** Task inputs follows **

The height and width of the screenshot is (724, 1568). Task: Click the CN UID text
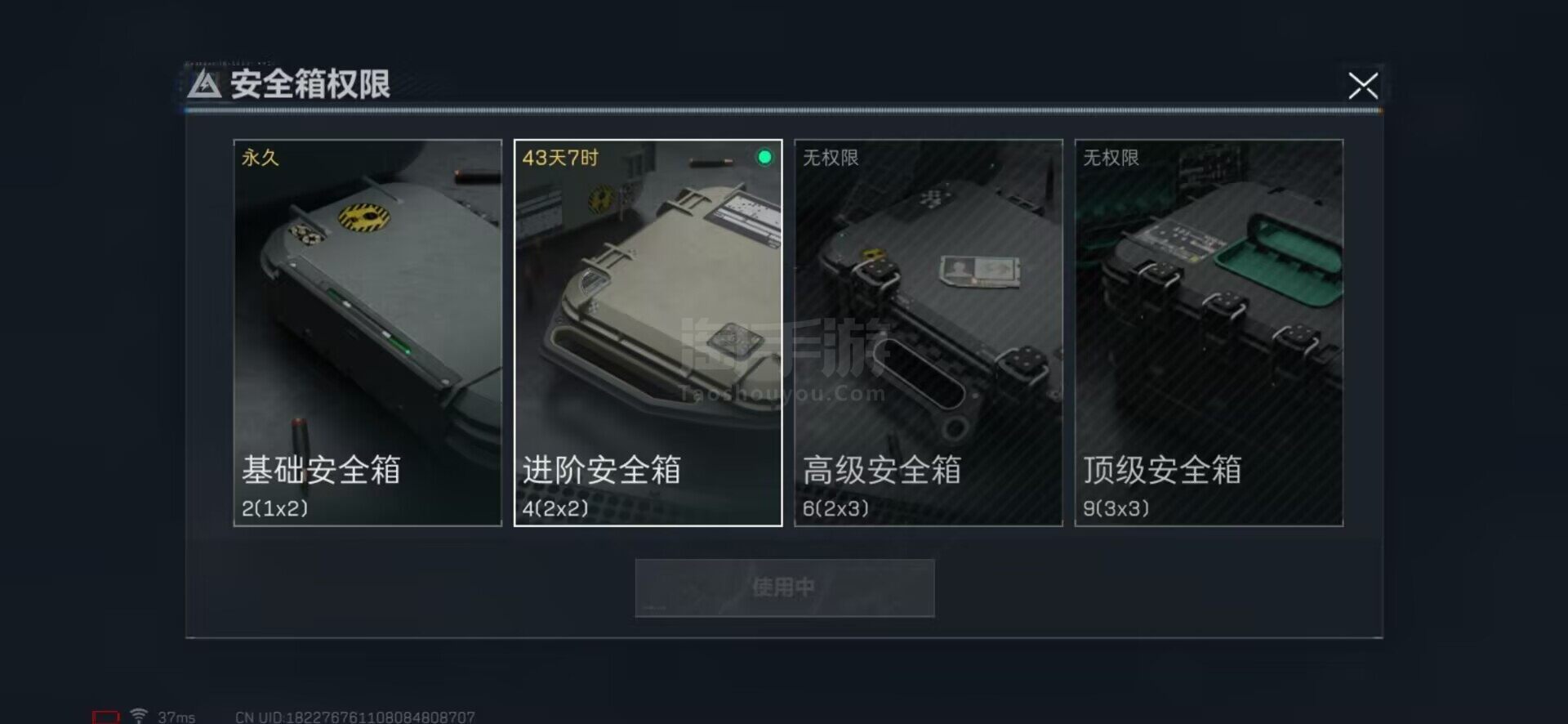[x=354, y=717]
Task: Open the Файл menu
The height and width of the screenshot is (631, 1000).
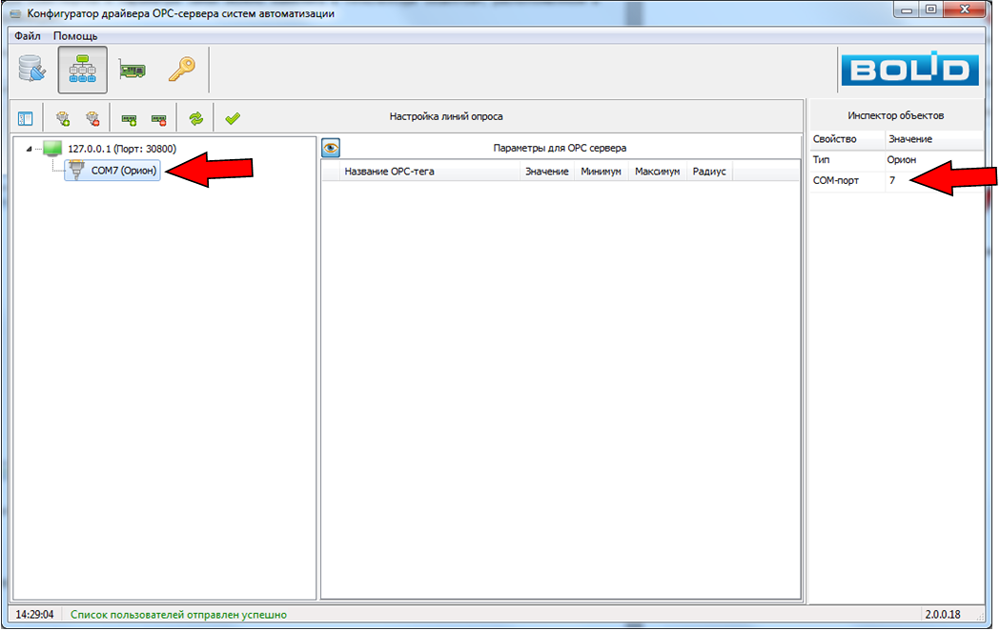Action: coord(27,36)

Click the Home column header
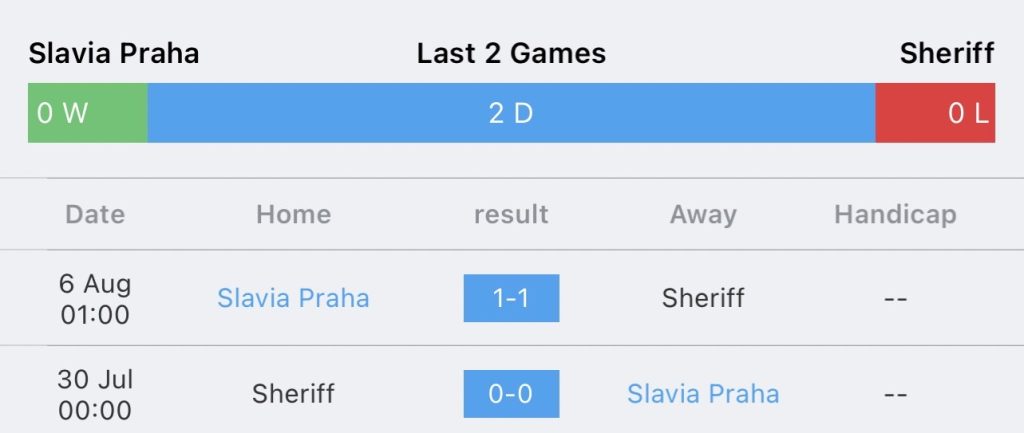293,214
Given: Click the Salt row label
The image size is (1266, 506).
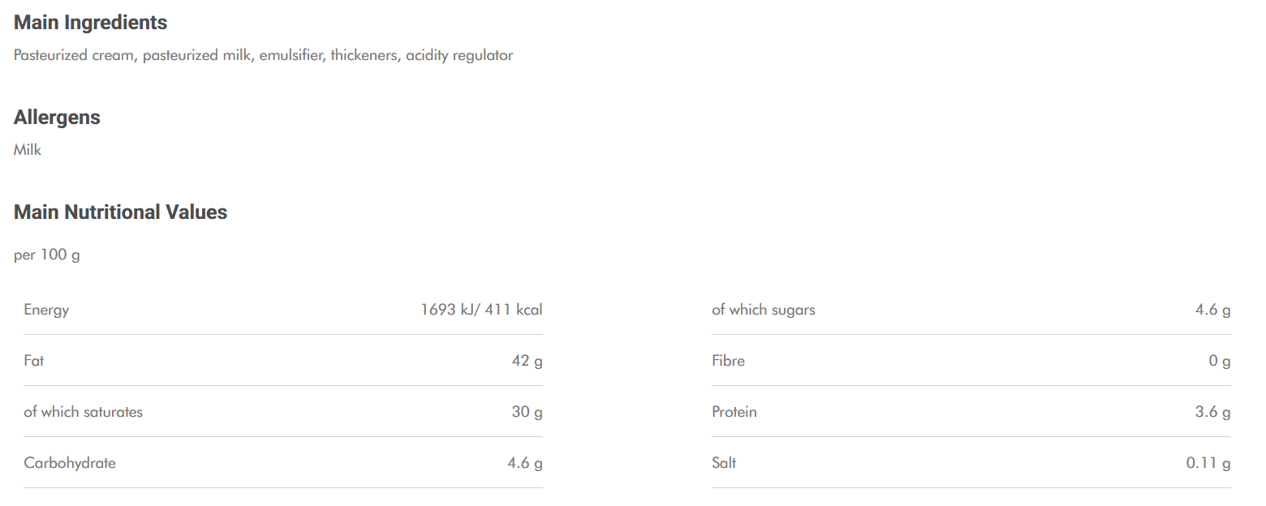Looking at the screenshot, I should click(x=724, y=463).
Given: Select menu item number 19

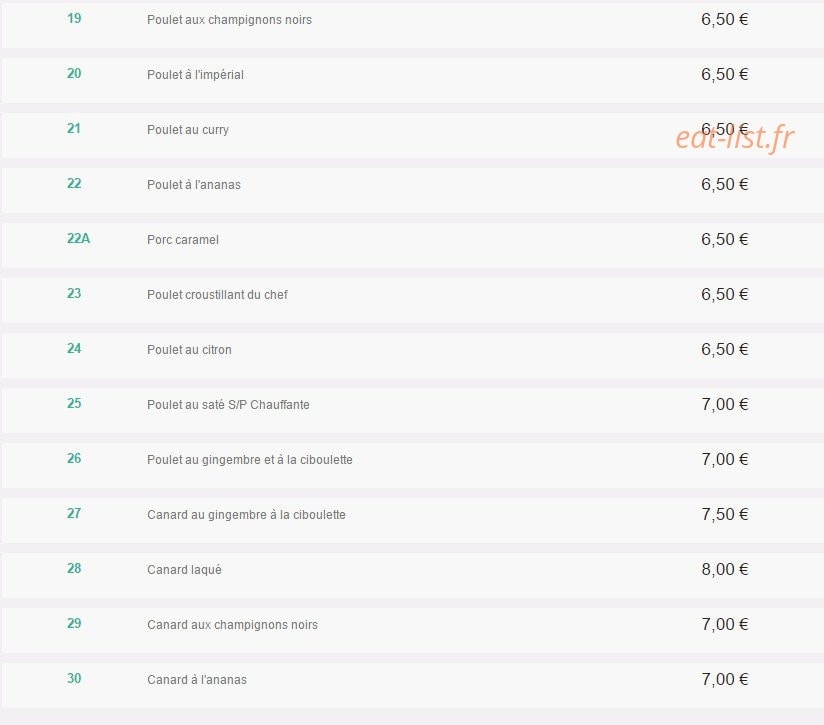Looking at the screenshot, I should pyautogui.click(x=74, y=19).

** End of Task inputs **
** Task inputs follows **

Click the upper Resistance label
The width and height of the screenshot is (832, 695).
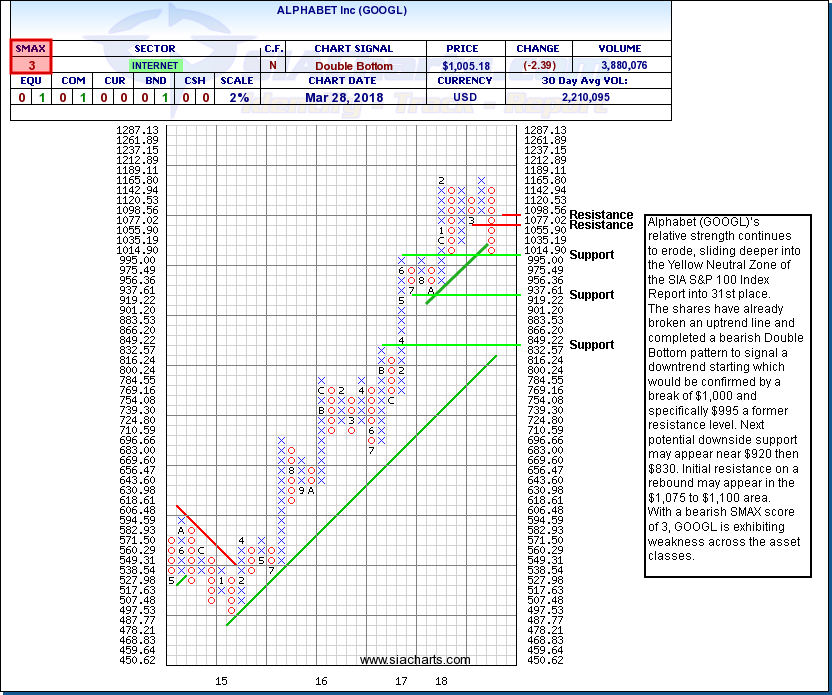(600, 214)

** End of Task inputs **

In the records above, find each line with the string "label" and list it.

Task solution:
Given: Click the Salt row label
Click the upper Resistance label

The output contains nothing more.